By getting selected to the Charlie Wedemeyer All-Star Game, Gilroy High senior Marcques Anthony and Christopher High senior quarterback Spencer Gorgulho have earned a rare distinction: they will have played in two high school football all star games in a span of a month.
For a variety of reasons—mainly due to geography—players rarely get to compete in two different all star games in their senior year. However, Anthony and Gorgulho go to schools that lie at the very end of the coverage area for both the Charlie Wedemeyer and Central Coast All-Star contests.
The Central Coast doesn’t take any athletes north of Gilroy and the Wedemeyer Game doesn’t take any players further south of Gilroy. So, the players from the city of Gilroy schools are eligible to compete in both the Wedemeyer and Central Coast, which took place on Jan. 14 at Rabobank Stadium in Salinas.
This year’s Charlie Wedemeyer Game—the 47th edition—will be played at Los Gatos High on Feb. 5. Kickoff time is 6pm.
“It’s definitely pretty cool where Gilroy lies on the map that we’re able to play for both,” Gorgulho said. “I’m glad I got invited.”

################

* **What you will do**:
1. Using the article on the Gilroy all-star football players, say whether each statement agrees with it. Answer yes or no for each, and quote the deciding words. (a) The 47th Charlie Wedemeyer Game will be played at Los Gatos High on Feb. 5. (b) The Central Coast All-Star contest was held at Rabobank Stadium in San Jose. (c) Spencer Gorgulho is a senior quarterback at Gilroy High.
2. According to the article on the Gilroy all-star football players, which all-star contest doesn't take any athletes north of Gilroy?
3. Resume the article on the Gilroy all-star football players, starting after its final sentence.

################

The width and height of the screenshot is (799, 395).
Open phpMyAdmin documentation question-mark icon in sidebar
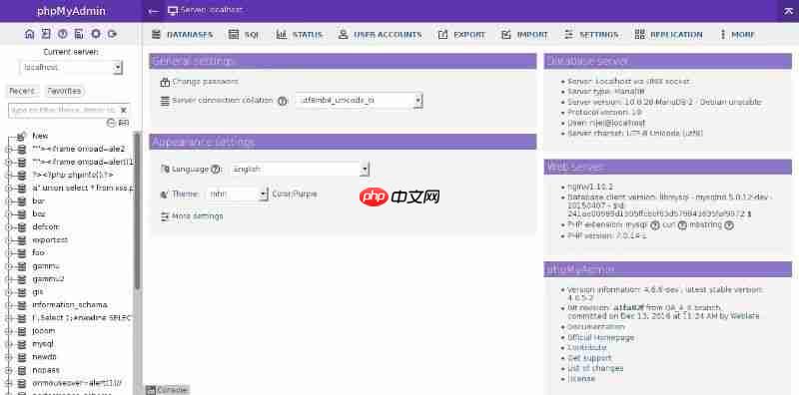(x=63, y=34)
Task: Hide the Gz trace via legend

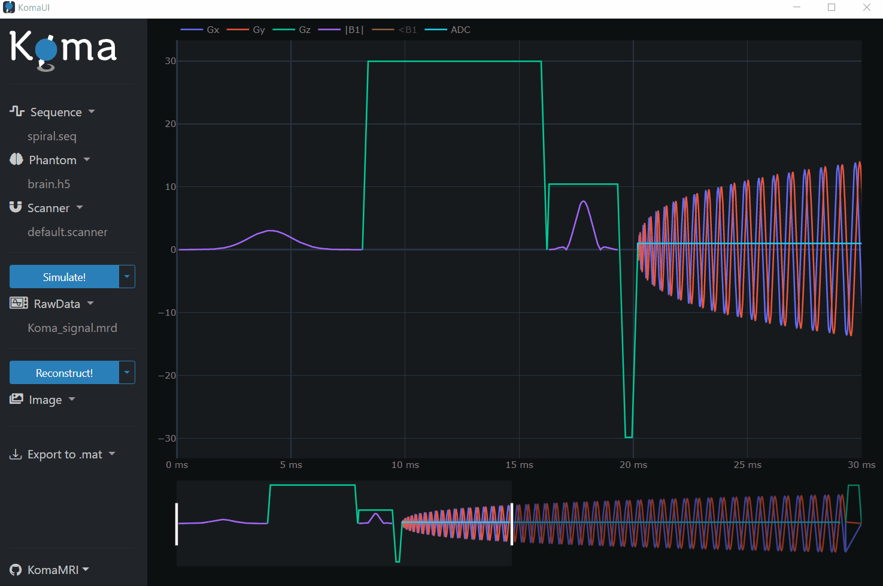Action: [292, 30]
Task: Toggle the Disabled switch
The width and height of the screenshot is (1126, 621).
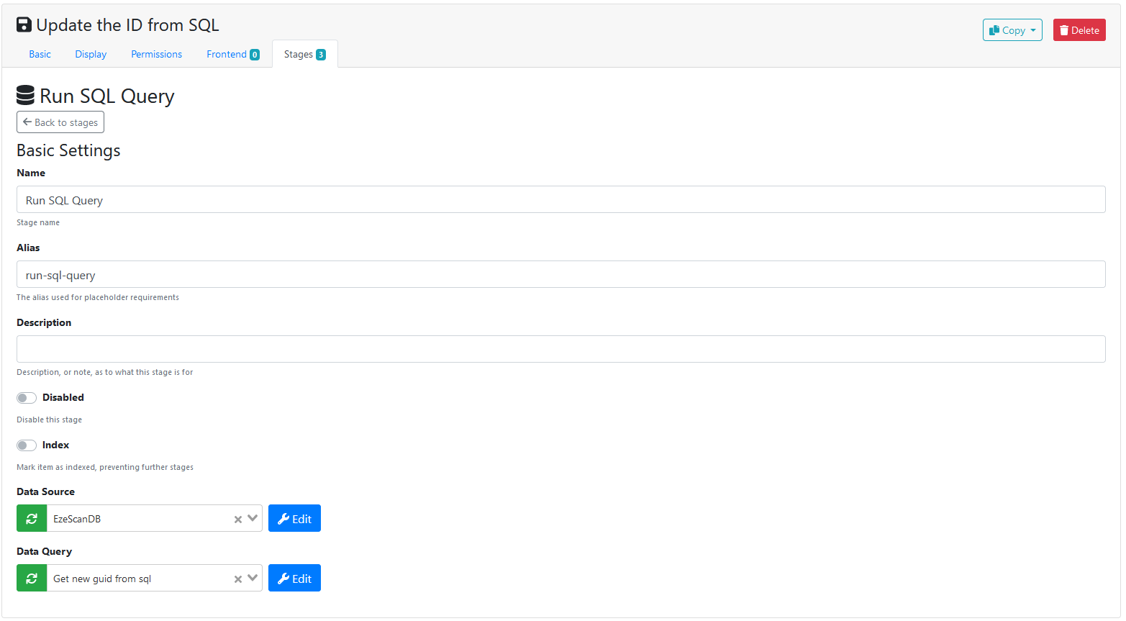Action: tap(27, 398)
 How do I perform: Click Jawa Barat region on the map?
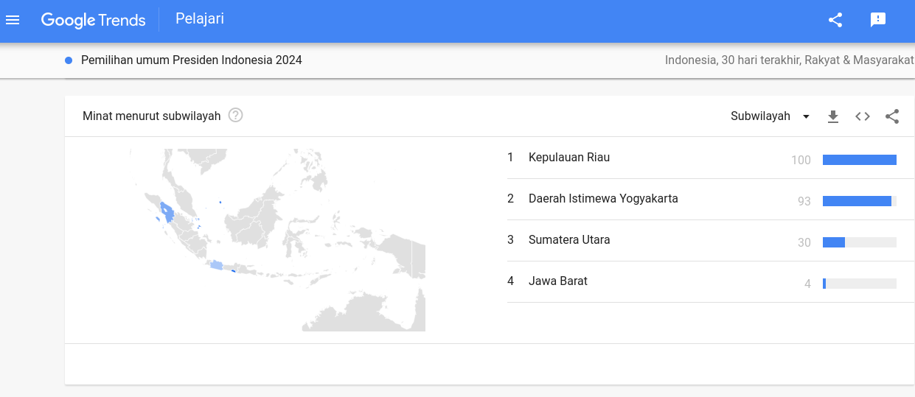[216, 265]
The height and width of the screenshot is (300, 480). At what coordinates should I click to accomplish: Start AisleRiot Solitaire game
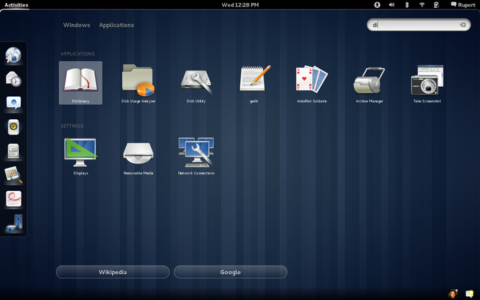[x=311, y=80]
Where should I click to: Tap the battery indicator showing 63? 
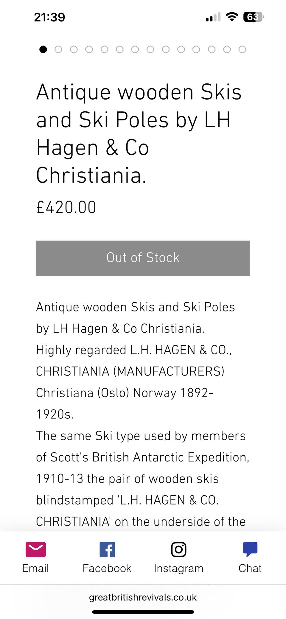click(x=253, y=17)
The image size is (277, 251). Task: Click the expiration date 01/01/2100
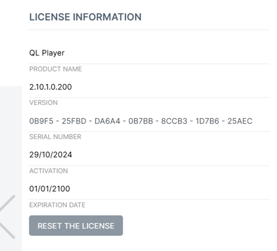49,188
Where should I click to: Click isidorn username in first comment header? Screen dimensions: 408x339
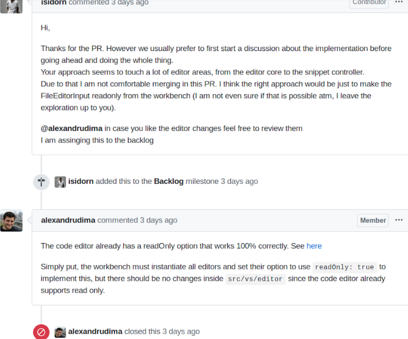coord(54,2)
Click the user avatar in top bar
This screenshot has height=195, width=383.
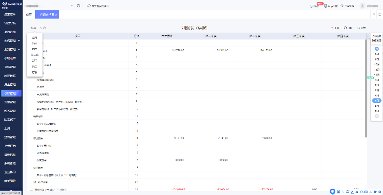(363, 6)
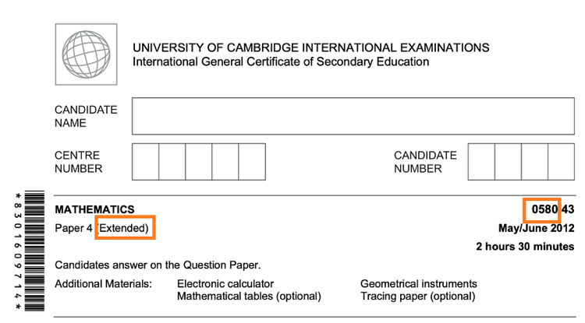The width and height of the screenshot is (585, 323).
Task: Click Mathematical tables (optional) text
Action: [x=249, y=297]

################

* **Answers to each task**:
1.
(a) Yes: "This year’s Charlie Wedemeyer Game—the 47th edition—will be played at Los Gatos High on Feb. 5."
(b) No: "which took place on Jan. 14 at Rabobank Stadium in Salinas."
(c) No: "Christopher High senior quarterback Spencer Gorgulho"

2. The Central Coast All-Star contest.

3.
Gorgulho will be joined on the South team by CHS teammate Rossi Oteri, a standout linebacker who earned Defensive Most Valuable Player honors this past season in the Pacific Coast League’s Gabilan Division. Anthony, who earned PCAL Mission Division first team at defensive back, will be the lone GHS player in the event.
Anthony received a pleasant surprise when former Mustangs coach Simeon Nash—who is an assistant on the South team—called to tell Anthony he had been selected to play in the game.
“I was super stoked when I got that message from my old coach,” Anthony said. “I was already going to play in the Central Coast game and was afraid the two would overlap, but the scheduling worked out perfectly. I was super excited to get both invites and I feel great that all the hard work really paid off and I can have something to show for it.”
Anthony and Gorgulho—who attended middle school together at Brownell—thoroughly enjoyed their respective Central Coast Game experiences as a couple of their teammates also played in the contest. But for the players in the all star games, the outcome isn’t nearly as important as the camaraderie, friendships that get made and the chance to play one last time.
“It was a blast the whole time and I never felt like I had a bad day at practice or anything,” Anthony said. “We all got along and we didn’t come out with a win, but that’s not what the game is about. It’s about having fun and getting one last game in.”
Said Gorgulho: “It was pretty fun and I thought I did pretty good. It was definitely pretty physical and I didn’t mind it at all. I got hit a couple of times and it felt good.”
Anthony and Gorgulho both know Live Oak’s Keelan Echauri, who attended Gilroy High his freshman and sophomore years before transferring to Live Oak. Echauri is one of three Live Oak players in the Wedemeyer game.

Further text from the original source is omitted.